## TASK MATERIAL
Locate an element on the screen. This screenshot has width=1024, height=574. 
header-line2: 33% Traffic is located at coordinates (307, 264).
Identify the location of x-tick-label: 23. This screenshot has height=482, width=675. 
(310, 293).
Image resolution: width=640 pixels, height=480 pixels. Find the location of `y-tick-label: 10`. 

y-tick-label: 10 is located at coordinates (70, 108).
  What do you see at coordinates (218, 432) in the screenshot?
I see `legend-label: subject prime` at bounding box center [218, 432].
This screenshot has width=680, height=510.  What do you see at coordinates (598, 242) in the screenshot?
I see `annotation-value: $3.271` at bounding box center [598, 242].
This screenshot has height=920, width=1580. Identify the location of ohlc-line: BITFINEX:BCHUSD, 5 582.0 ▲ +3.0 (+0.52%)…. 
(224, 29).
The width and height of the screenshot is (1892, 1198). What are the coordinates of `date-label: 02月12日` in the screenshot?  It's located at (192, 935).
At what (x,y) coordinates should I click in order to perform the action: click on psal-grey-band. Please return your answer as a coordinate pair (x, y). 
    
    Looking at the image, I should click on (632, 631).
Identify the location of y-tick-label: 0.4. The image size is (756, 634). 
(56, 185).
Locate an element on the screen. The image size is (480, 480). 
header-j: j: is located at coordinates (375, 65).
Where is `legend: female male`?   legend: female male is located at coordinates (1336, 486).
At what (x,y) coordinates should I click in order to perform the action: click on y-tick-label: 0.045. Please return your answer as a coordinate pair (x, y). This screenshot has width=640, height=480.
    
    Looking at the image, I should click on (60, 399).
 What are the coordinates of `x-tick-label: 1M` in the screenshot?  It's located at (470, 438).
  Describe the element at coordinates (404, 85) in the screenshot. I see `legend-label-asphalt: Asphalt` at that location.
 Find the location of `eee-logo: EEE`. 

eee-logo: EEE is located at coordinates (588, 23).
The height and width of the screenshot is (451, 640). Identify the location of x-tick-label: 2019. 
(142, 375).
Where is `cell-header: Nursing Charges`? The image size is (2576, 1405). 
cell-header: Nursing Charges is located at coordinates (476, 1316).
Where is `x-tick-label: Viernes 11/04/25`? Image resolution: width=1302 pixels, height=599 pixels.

## EXERCISE GOAL
Transcribe every one of the items above word for word, without altering anything.

## TASK RESPONSE
Locate an element on the screen. This screenshot has width=1024, height=574. 
header-line2: 33% Traffic is located at coordinates (307, 264).
Identify the location of x-tick-label: 23. This screenshot has height=482, width=675. 
(310, 293).
Image resolution: width=640 pixels, height=480 pixels. Find the location of `y-tick-label: 10`. 

y-tick-label: 10 is located at coordinates (70, 108).
  What do you see at coordinates (218, 432) in the screenshot?
I see `legend-label: subject prime` at bounding box center [218, 432].
This screenshot has width=680, height=510.  What do you see at coordinates (598, 242) in the screenshot?
I see `annotation-value: $3.271` at bounding box center [598, 242].
This screenshot has height=920, width=1580. Identify the location of ohlc-line: BITFINEX:BCHUSD, 5 582.0 ▲ +3.0 (+0.52%)…. 
(224, 29).
The width and height of the screenshot is (1892, 1198). What are the coordinates of `date-label: 02月12日` in the screenshot?  It's located at (192, 935).
At what (x,y) coordinates should I click in order to perform the action: click on psal-grey-band. Please return your answer as a coordinate pair (x, y). 
    
    Looking at the image, I should click on (632, 631).
Identify the location of y-tick-label: 0.4. The image size is (756, 634). 
(56, 185).
Locate an element on the screen. The image size is (480, 480). 
header-j: j: is located at coordinates (375, 65).
Where is `legend: female male`?   legend: female male is located at coordinates (1336, 486).
At what (x,y) coordinates should I click in order to perform the action: click on y-tick-label: 0.045. Please return your answer as a coordinate pair (x, y). This screenshot has width=640, height=480.
    
    Looking at the image, I should click on (60, 399).
 What are the coordinates of `x-tick-label: 1M` in the screenshot?  It's located at (470, 438).
  Describe the element at coordinates (404, 85) in the screenshot. I see `legend-label-asphalt: Asphalt` at that location.
 Find the location of `eee-logo: EEE`. 

eee-logo: EEE is located at coordinates (588, 23).
The height and width of the screenshot is (451, 640). Identify the location of x-tick-label: 2019. 
(142, 375).
Where is `cell-header: Nursing Charges`? The image size is (2576, 1405). 
cell-header: Nursing Charges is located at coordinates (476, 1316).
Where is `x-tick-label: Viernes 11/04/25`? Image resolution: width=1302 pixels, height=599 pixels.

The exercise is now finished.